When I was younger, traveling with my parents, around meal times my dad would start scanning for places to eat. He’d look for billboards advertising local restaurants. When he had found a possible place to eat, he’d look at the parking lots. If it was meal time and the parking lot was empty, we wouldn’t go. If it was full, he knew that would be a good place to eat. It was harder back then, because each town had their own restaurant – their own local flavor. Nowadays, parents choose differently. They look for billboards advertising the franchises they know. They hope to find one of their favorites before the kids find one of their favorites, so they can pull in and eat a decent meal. Franchises – they come with the same standards, the same recipes, the same taste that we’re accustomed to. They make life less adventurous, but more comfortable.

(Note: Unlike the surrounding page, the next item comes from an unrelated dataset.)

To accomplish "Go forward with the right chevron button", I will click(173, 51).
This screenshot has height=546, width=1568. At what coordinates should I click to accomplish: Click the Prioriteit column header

Duplication is the key to success in franchises. In some ways, it’s sad. New restaurants have a hard time succeeding against the tried and known franchises in any city. We’re comfortable with those known features, but a little leery of new places and features. As Paul and Barnabas planted the gospel, they had a dilemma: they had been called to plant churches and move along. But once a church had been planted, how would it continue to grow? They established a pattern of developing leaders quickly, and then trusting God to take care of the new church. “Paul and Barnabas appointed elders for them in each church and, with prayer and fasting, committed them to the Lord, in whom they had put their trust.” (Acts 14:23)

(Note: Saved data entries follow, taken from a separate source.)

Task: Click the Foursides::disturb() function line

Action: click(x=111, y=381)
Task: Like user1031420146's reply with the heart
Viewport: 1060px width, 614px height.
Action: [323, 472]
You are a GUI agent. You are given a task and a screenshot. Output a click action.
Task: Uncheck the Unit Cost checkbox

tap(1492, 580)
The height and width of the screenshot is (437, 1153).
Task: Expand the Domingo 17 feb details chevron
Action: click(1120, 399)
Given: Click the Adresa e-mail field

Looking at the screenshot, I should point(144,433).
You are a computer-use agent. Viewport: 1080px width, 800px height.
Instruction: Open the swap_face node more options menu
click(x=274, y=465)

There is nothing more amazing to me than the spread and the growth of the early church. Today, leaders need a seminary degree, approval/ordination from a board or from another church, and a vote from some part of the organization approving them. After undergoing that vetting, they come into the church and work with committees that are already in place to lead the people of God. Paul and Barnabas came into towns with a synagogue of people looking for a Messiah and maybe a few Gentiles who might be sympathetic. Within a few weeks, they had gained followers of Christ from the synagogue and among the Gentiles, angered the Jewish leaders, and got the Jewish leaders and the political leaders working together to throw them out of town – sometimes after severe physical punishment. (How many times was Paul left for dead again?) What was left was a group of new Christians with their leaders having been assaulted and thrown out of town. As Paul and Barnabas traveled back through those towns, circumspectly I imagine, they prayed, fasted, and then appointed leaders – people they knew were committed to the Lord.
Imagine how much God trusted these early saints. No training, chosen in the face of persecution, but with an amazing love for the Lord that grew strong in such a short time. I wonder about Christians today: we grow up in the church with amazing Bible study materials. We’re nurtured in the faith from our days in the cradle. Yet, when we’re approached to teach a Sunday School class, we demur, because we don’t know what to do. Service in the church needs to be reserved for those who are stronger in the Lord. If the early church had the number of followers that we have, with the training that we have, the world would have exploded for Christ. It’s time for God’s people to break out of their cocoons and serve. It’s time to set the world ablaze with the good news of Jesus Christ through faithful love and service.
Oh Lord, it’s so easy to sit back and let others lead. Remind me that You have called me to serve You, and let me follow You today. Let this world be filled with Your people sharing Your mercy and grace.